Moderator erstmals besiegt: Schlag den Raab - Herausforderer gewinnt 1,5 Millionen Euro
zuletzt aktualisiert: 28.01.2007 - 11:15Berlin (RPO). Er hatte nach Gegnern gesucht und nicht nach Opfern: Die Suche ist Stefan Raab geglückt. Erstmals unterlag der Moderator seinem Gegner bei "Schlag den Raab". Herausforder Matthias aus Augsburg hat 1,5 Millionen Euro gewonnen.
Stefan Raab hat in seiner ProSieben-Show "Schlag den Raab", die gerade frisch für den Grimme-Preis nominiert wurde, seine erste Niederlage einstecken müssen. Der Moderator verlor gegen den Publikumskandidaten Matthias (31) aus Augsburg, der damit mit 1,5 Millionen Euro nach Hause ging, wie der Sender am Sonntag mitteilte.
Beide mussten sich in den Disziplinen Tischfußball, Eisschnelllaufen, Geschichtsrätsel, Tasten, Biathlon, Eishockey, Wiegen, Kartenspielen, Curling, Rechnen, Bierkistenstapeln, Puzzlen und Allgemeinwissen behaupten.
"Egal was jetzt passiert, Du bist ein echt harter Knochen. Noch niemand hat mich so gefordert", ließ der Entertainer seinen Herausforderer Matthias vor dem alles entscheidenden 15. Spiel wissen. Nach vierzehn Spielrunden stand es bereits 57:48 für den Entwicklungsingenieur.
Die Entscheidung in einem Kopf-an-Kopf-Rennen über die volle Distanz fiel schließlich im Quiz "Blamieren oder Kassieren" aus seiner Comedy-Show "TV total". Zur Erleichterung seiner Freundin in der ersten Reihe behielt Matthias aber im Herzschlagfinale die Nerven und das Vertrauen auf sein Wissen - und gewann.
"Ich war die ganze Zeit über weder niedergeschlagen noch siegessicher, habe mich immer auf das nächste Spiel konzentriert.

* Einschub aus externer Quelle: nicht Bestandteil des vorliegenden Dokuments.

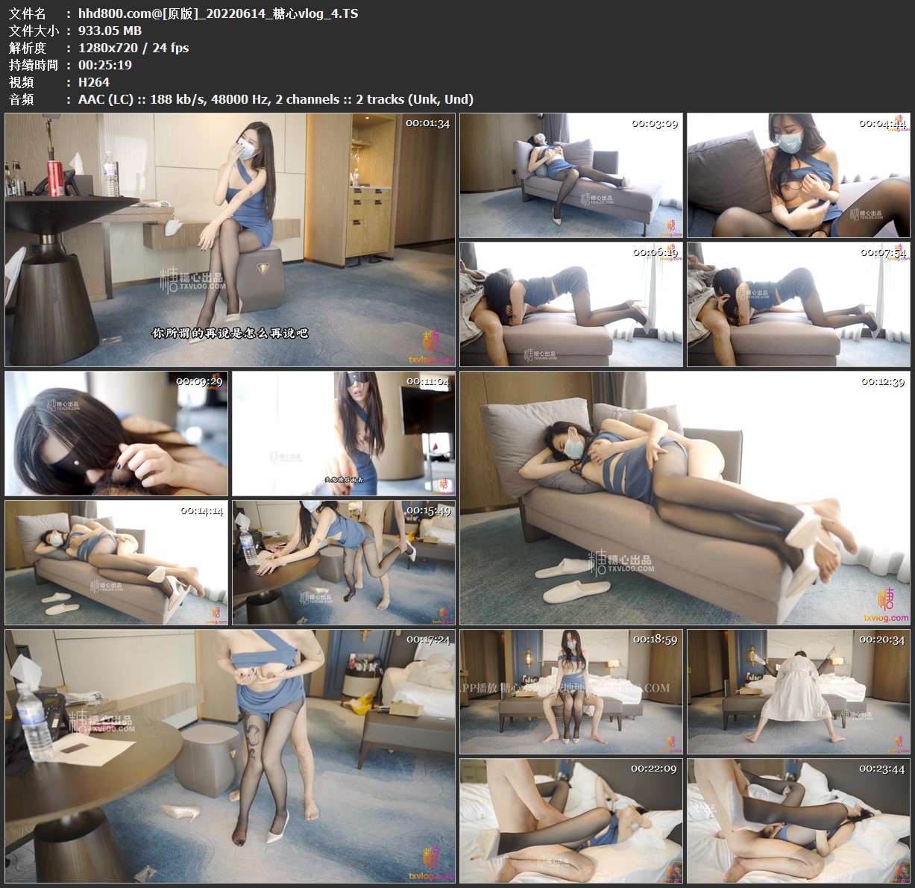Open the frame marked 00:20:34
The image size is (915, 888).
798,692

Ich hatte einfach Spaß an der Show, habe dabei aber immer verbissen gekämpft", sagte der 31-Jährige hinterher. Stolz erklärt er: "Die größte Freude macht mir jetzt an meine Eltern und Freunde zu Hause zu denken und mir vorzustellen, wie sie sich für mich freuen."
Zuvor hatte sich Raab zwei Mal gegen die Kandidaten durchgesetzt: In der ersten Ausgabe der Show gewann er gegen die 30 Jahre alte Unternehmerin Esther, im November war ein 25 Jahre alter Student aus Regensburg unterlegen.
Erfolgreich war Raab derweil bei der Quote: Im Durchschnitt saßen am Samstagabend 3,69 Millionen Zuschauer vor den Bildschirmen.